(Items listed in a dataset)

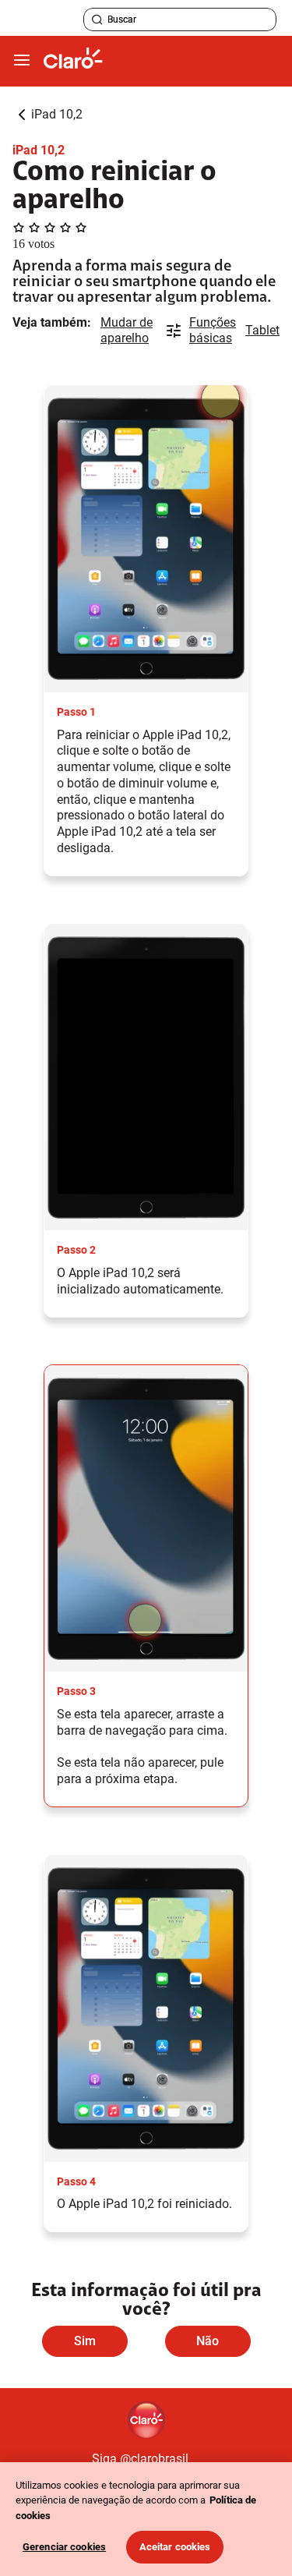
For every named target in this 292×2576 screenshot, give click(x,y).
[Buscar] (97, 19)
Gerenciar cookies (64, 2547)
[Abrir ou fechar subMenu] (22, 61)
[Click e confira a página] (73, 61)
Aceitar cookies (175, 2547)
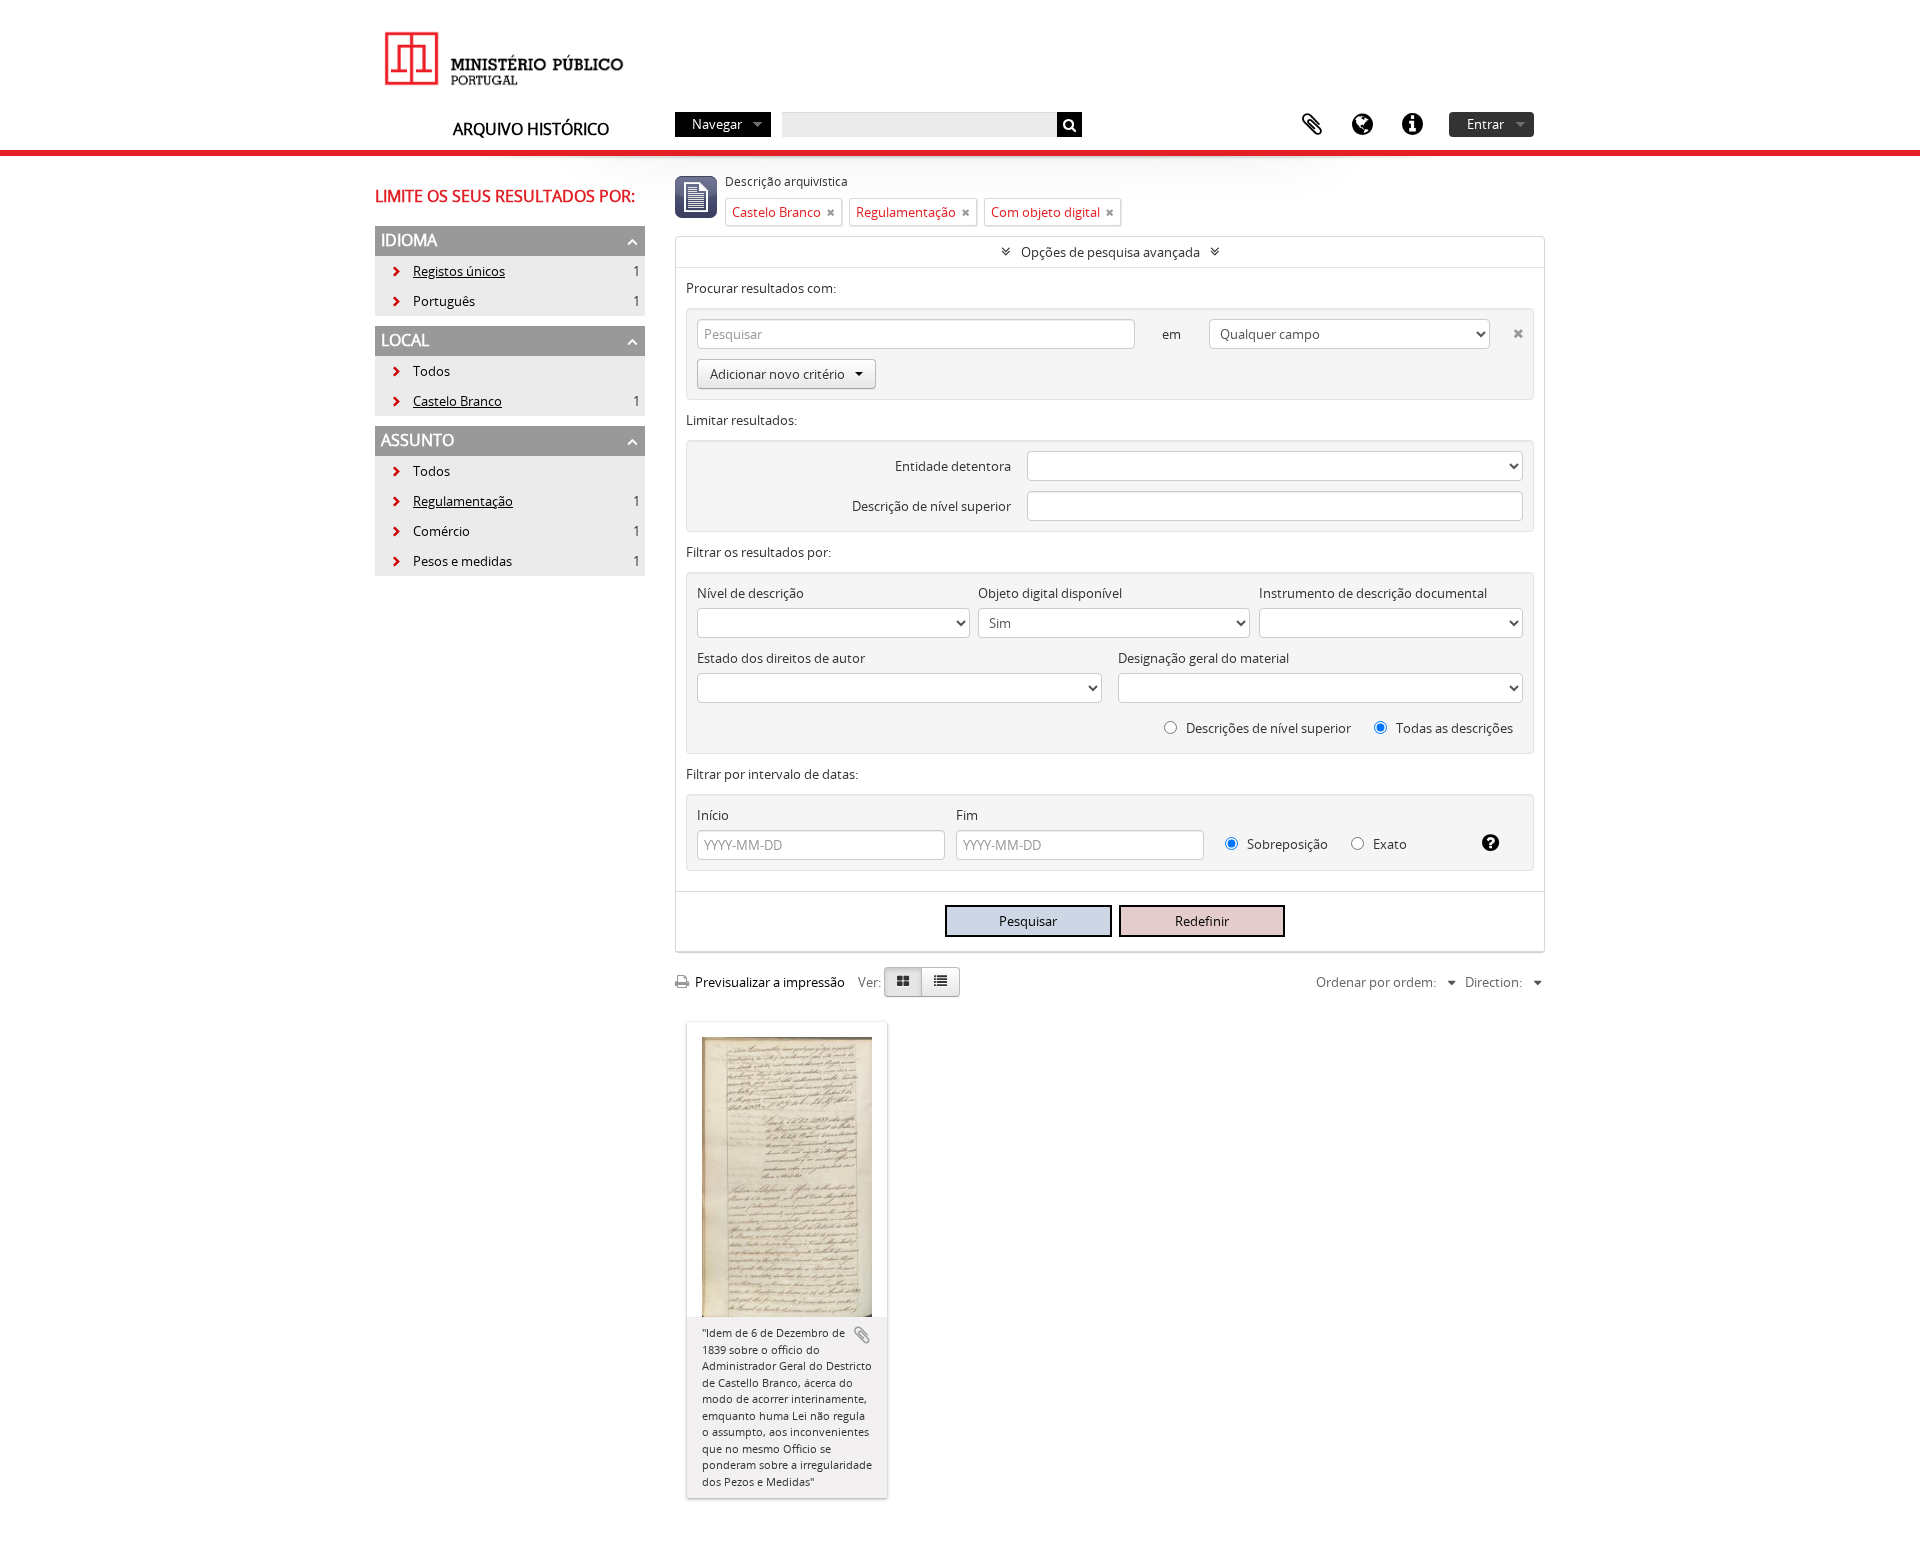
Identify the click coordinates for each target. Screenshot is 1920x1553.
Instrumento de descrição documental (1373, 593)
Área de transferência (1312, 125)
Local (405, 340)
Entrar (1485, 124)
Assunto (417, 440)
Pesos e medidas (451, 561)
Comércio (430, 531)
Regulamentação (451, 501)
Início (713, 815)
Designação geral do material (1203, 658)
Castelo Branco (446, 401)
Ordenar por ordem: (1376, 982)
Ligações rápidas (1412, 125)
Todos (431, 371)
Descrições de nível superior (1267, 728)
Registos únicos (447, 271)
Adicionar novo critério (777, 374)
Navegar (717, 124)
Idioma (1362, 125)
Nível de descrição (750, 593)
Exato (1388, 844)
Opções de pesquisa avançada (1110, 252)
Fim (967, 815)
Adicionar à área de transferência (862, 1335)
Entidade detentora (953, 466)
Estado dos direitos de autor (781, 658)
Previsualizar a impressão (768, 982)
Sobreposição (1286, 844)
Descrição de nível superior (931, 506)
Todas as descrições (1453, 728)
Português (432, 301)
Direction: (1493, 982)
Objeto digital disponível (1050, 593)
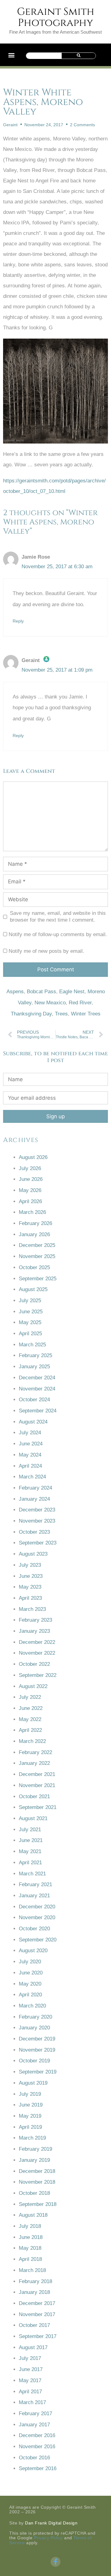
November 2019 (37, 2050)
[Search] (79, 56)
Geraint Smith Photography (55, 17)
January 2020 (34, 2028)
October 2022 (34, 1664)
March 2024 (32, 1477)
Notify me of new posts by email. (46, 951)
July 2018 (30, 2226)
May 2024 (30, 1455)
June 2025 (31, 1312)
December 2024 (37, 1378)
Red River (80, 1003)
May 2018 (30, 2248)
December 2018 (37, 2171)
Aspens (15, 991)
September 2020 (37, 1940)
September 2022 (37, 1675)
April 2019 (30, 2127)
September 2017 (37, 2336)
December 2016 (37, 2435)
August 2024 (33, 1422)
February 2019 (35, 2149)
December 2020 (37, 1907)
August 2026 (33, 1157)
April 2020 (30, 1995)
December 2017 (37, 2303)
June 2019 (31, 2105)
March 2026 (32, 1212)
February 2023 (35, 1620)
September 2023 (37, 1543)
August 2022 (33, 1686)
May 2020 (30, 1984)
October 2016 (34, 2458)
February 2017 (35, 2413)
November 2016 (37, 2446)
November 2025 (37, 1256)
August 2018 (33, 2215)
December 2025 (37, 1245)
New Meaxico (50, 1003)
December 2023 (37, 1510)
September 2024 (37, 1411)
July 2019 (30, 2094)
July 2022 (30, 1697)
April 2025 (30, 1333)
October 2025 (34, 1267)
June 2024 (31, 1444)
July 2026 (30, 1168)
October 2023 (34, 1532)
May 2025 (30, 1322)
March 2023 (32, 1609)
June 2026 (31, 1179)
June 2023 (31, 1576)
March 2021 (32, 1874)
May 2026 (30, 1190)
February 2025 (35, 1355)
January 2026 (34, 1234)
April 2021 (30, 1862)
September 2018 (37, 2204)
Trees (61, 1014)
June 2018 (31, 2237)
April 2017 (30, 2392)
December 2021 (37, 1774)
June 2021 (31, 1840)
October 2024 (34, 1400)
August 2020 (33, 1950)
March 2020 (32, 2006)
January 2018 (34, 2292)
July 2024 (30, 1433)
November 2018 (37, 2182)
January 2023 (34, 1631)
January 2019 (34, 2160)
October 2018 (34, 2193)
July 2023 (30, 1565)
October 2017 (34, 2325)
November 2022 (37, 1653)
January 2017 (34, 2425)
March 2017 (32, 2402)
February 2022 (35, 1752)
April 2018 (30, 2259)
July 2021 (30, 1829)
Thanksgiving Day (31, 1014)
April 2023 (30, 1598)
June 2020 (31, 1973)
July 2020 (30, 1962)
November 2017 (37, 2314)
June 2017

[Exercise brief]
Search the data for the string "March" and copy each line where it appears.

[Output below]
March 2024 (32, 1477)
March 2026 (32, 1212)
March 2023 (32, 1609)
March 2021 (32, 1874)
March 2020 (32, 2006)
March 2017 (32, 2402)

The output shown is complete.